(Data entries)
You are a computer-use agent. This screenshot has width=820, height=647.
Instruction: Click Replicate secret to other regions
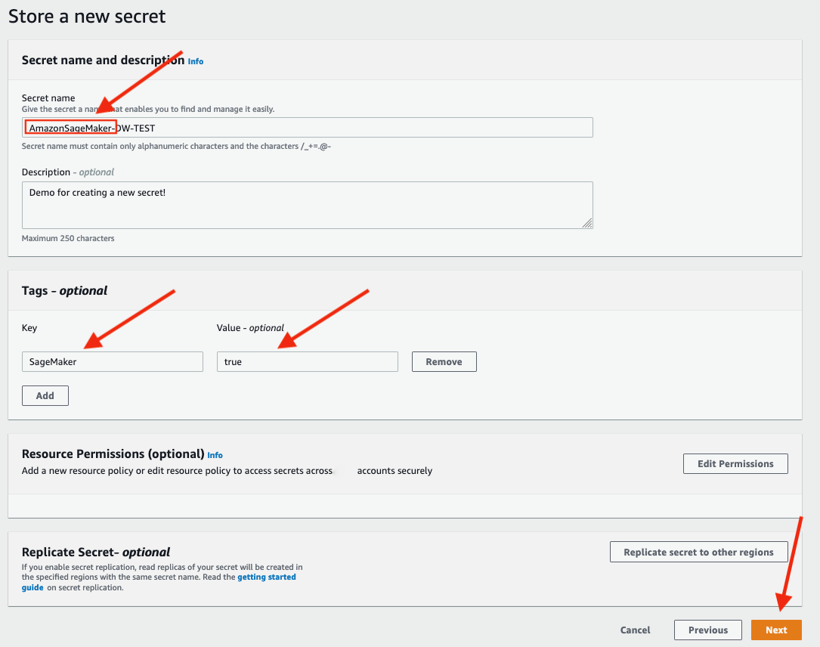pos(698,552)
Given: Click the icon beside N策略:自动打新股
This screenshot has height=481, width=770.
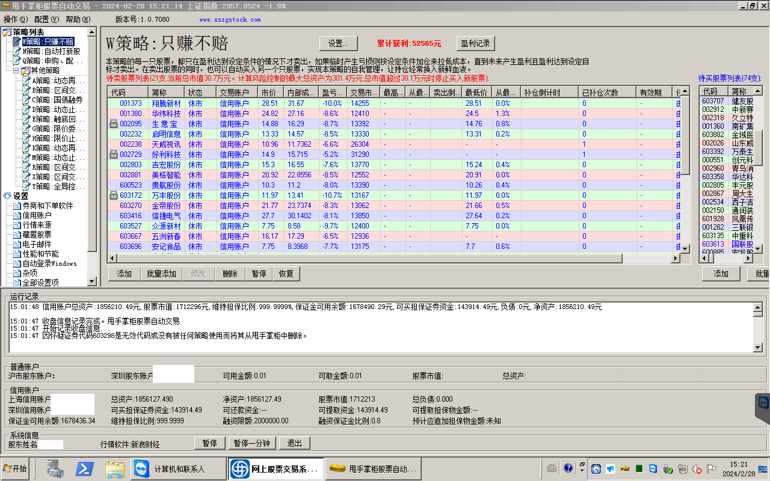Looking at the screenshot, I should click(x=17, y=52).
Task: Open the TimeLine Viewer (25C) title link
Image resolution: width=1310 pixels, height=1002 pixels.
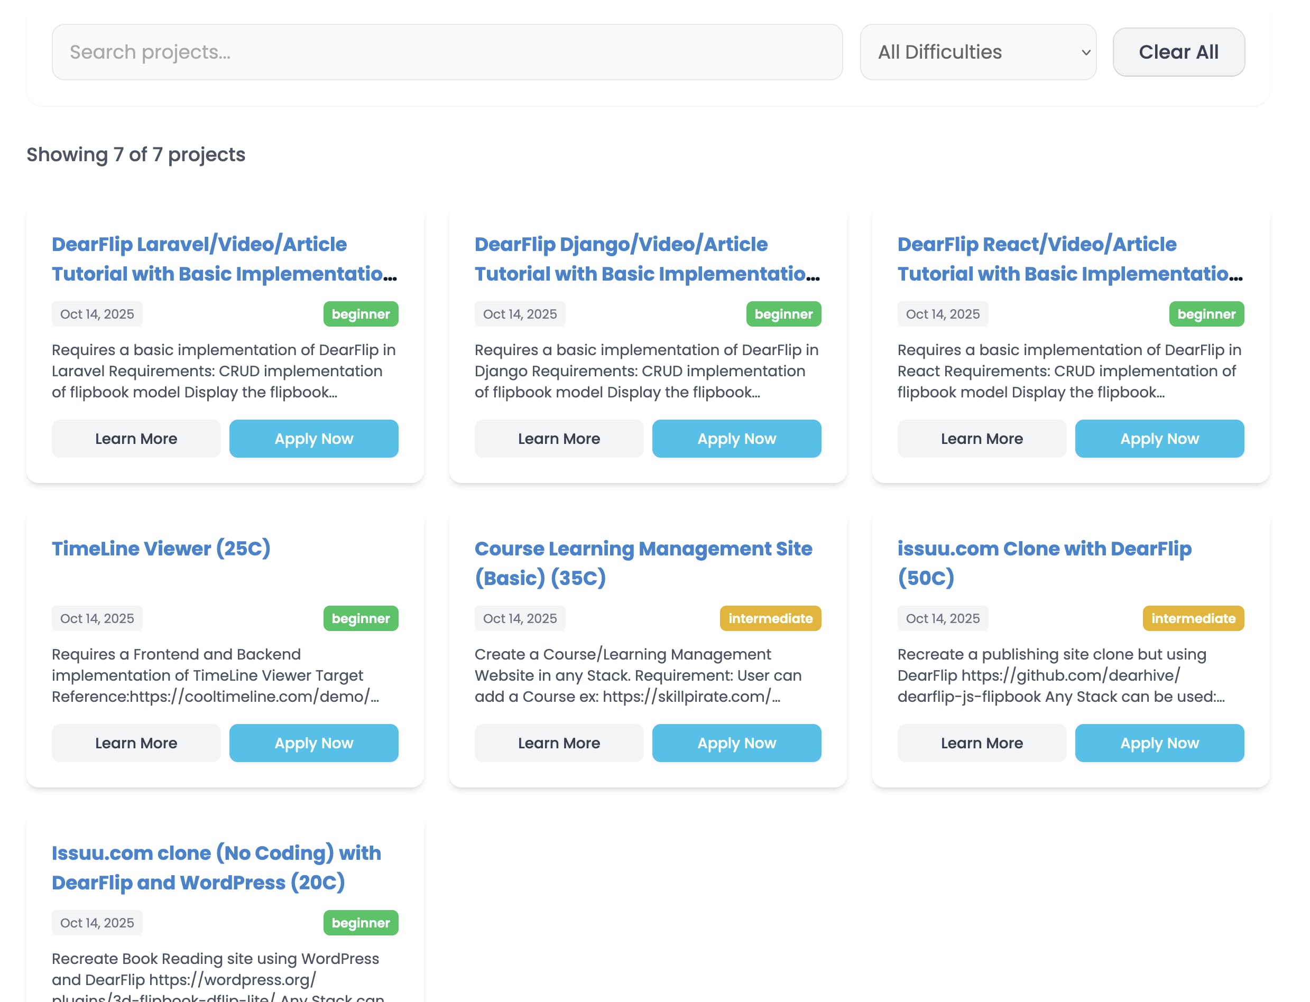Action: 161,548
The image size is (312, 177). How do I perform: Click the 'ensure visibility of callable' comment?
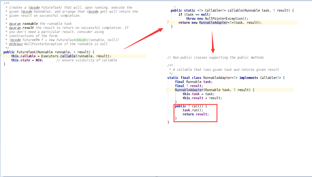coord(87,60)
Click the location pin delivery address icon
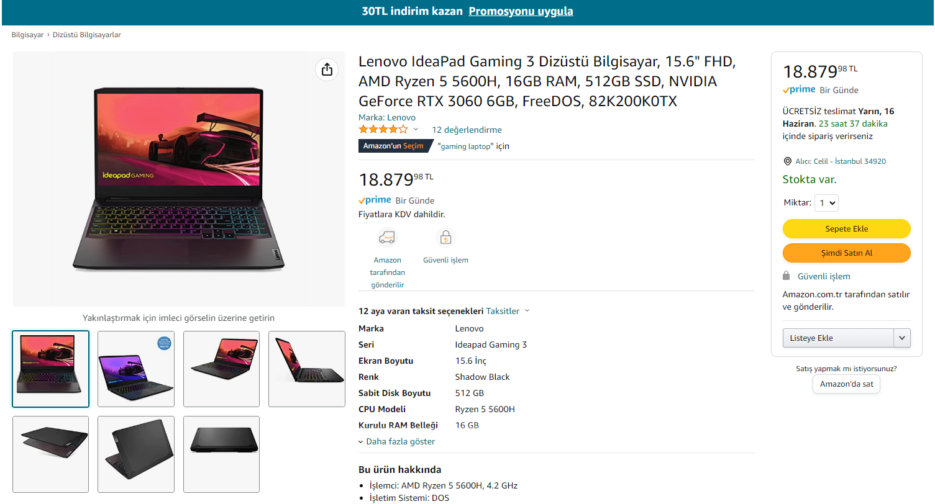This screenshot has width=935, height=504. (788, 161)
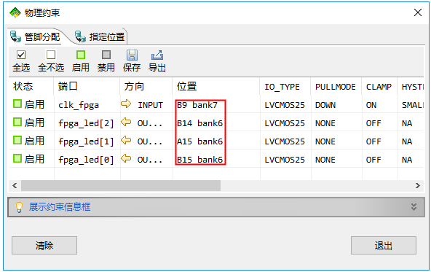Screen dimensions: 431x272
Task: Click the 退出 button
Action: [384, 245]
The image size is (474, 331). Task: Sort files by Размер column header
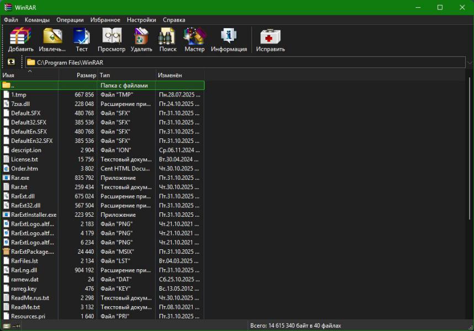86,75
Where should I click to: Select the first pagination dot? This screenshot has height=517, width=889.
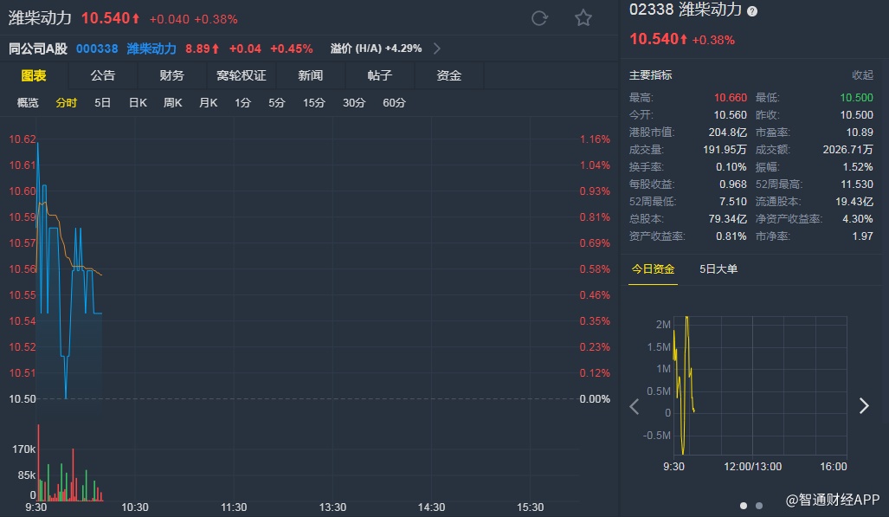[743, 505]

## EXERCISE PROMPT
Repeat the lines above word for word, starting with the line that contains "Given: Click the icon beside N策略:自动打新股" and continuing through the last line. Leave the pictures out.

## FINISHED EXERCISE
Given: Click the icon beside N策略:自动打新股
This screenshot has height=481, width=770.
Looking at the screenshot, I should click(x=17, y=52).
Task: Open the TimeLine Viewer (25C) title link
Image resolution: width=1310 pixels, height=1002 pixels.
Action: 161,548
The image size is (312, 177). How do I perform: Click the 'ensure visibility of callable' comment?
coord(87,60)
Click the location pin delivery address icon
This screenshot has width=935, height=504. (788, 161)
Screen dimensions: 431x272
Task: Click the 退出 button
Action: [384, 245]
The image size is (474, 331). Task: Sort files by Размер column header
86,75
Where should I click to: Select the first pagination dot? This screenshot has height=517, width=889.
[743, 505]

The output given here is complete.